Carolyn Steele is a doctoral candidate in the Graduate Faculty of Communications and Culture, York University where she specializes in interactive interfaces and documentary film. She currently teaches courses in interactive media.
Session Title: A Stitch in Time: Interactivity and Ethical Activism
Our proposal takes place at the nexus of feminist activism, participation and ethics. Developing a project executed in augmented reality conceived of as an art gallery installation, we reanimate the voices of second wave feminists bringing them into a creative contemporary collaborative conversation. Underlying the project is a desire to bridge the historical/ideological period known as second-wave feminism, joining it to ideas/issues concerning women today. Our method reinvigorates feminist documentary practices embedded in super-8 film and video production through interactive documentary. As a meditation on the creative tension between politics and history and an invitation to engage in epistemological self-examination, our project must address pressing questions rooted in the above-name triad of considerations.

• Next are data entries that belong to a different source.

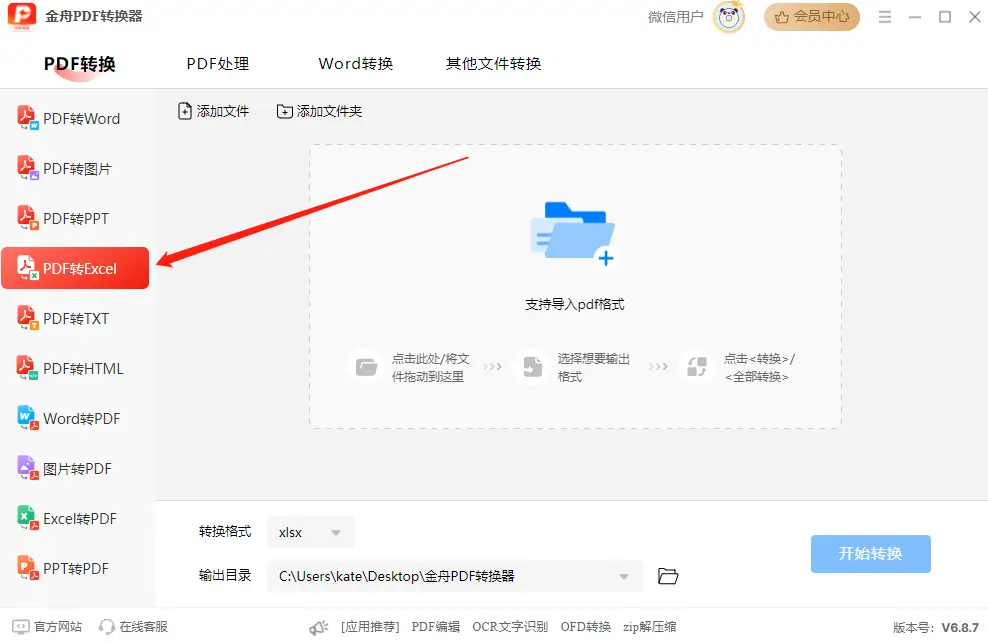This screenshot has width=988, height=642.
Task: Open the 添加文件 toolbar item
Action: point(213,111)
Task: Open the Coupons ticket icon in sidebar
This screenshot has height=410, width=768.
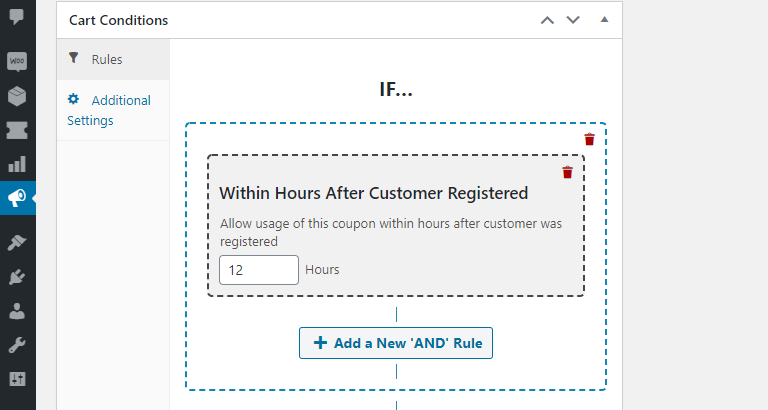Action: pyautogui.click(x=17, y=130)
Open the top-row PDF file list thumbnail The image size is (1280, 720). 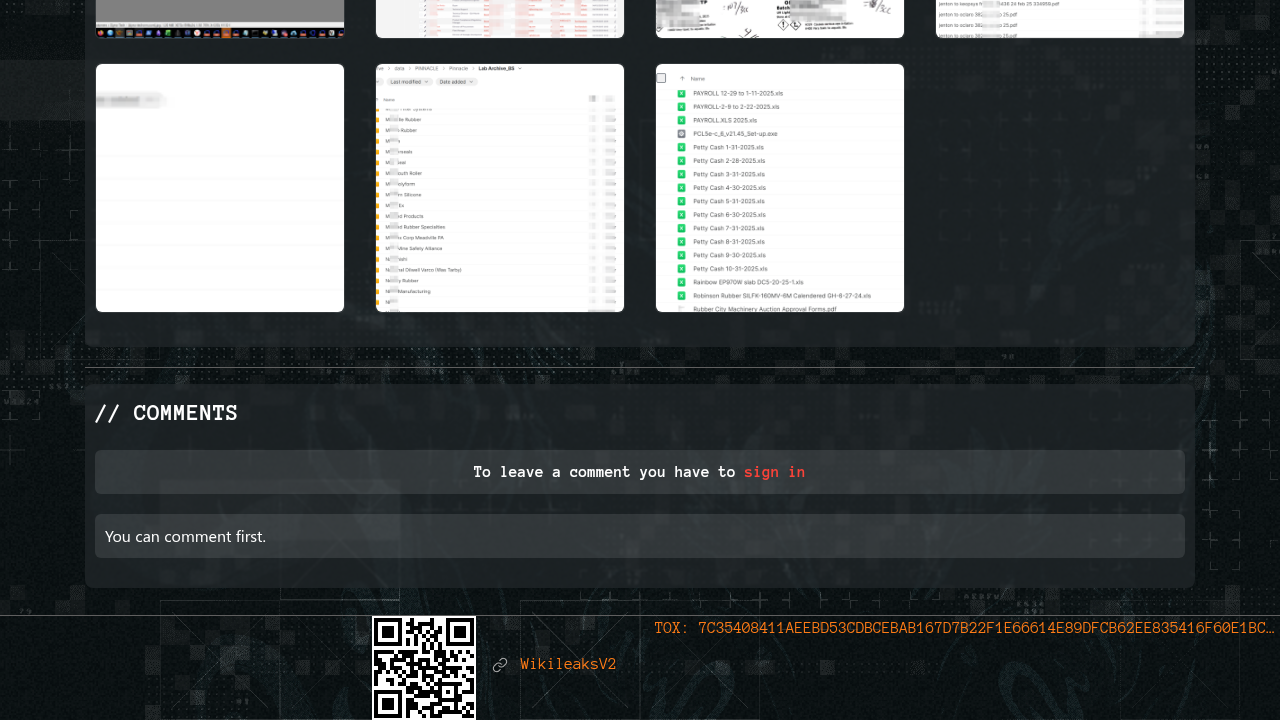1060,18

The piece itself is grounded in the act of quilting. Fracturing images from second-wave feminist documentary film, we capture women’s ideas, making them available for reflection and reconfiguration by audiences today. Employing augmented reality, we invite participants not merely to consume the documentary visually but to engage bodily in creating a new documentary fabric, reconstructing fragments from the past with ideas of their own, thus crafting an augmented reality ‘quilt’. This gesture towards the collective practices of women’s creativity and collectivity effectively transforms the role and position of the ‘onlooker’, inviting an ideological and ontological shift from object to subject.
The project demands that we think through ethical implications of our invitation to engagement with (our) feminist agenda. We ask: What ethical considerations are bound up in the dynamic act of participation/interaction, taking place both within and around our i-doc project? What are the ethical considerations in inviting and using participant responses as a component of activism? How might we mobilize a strategy that avoids the pitfalls of essentialism, a critique that continues to dog second-wave feminism?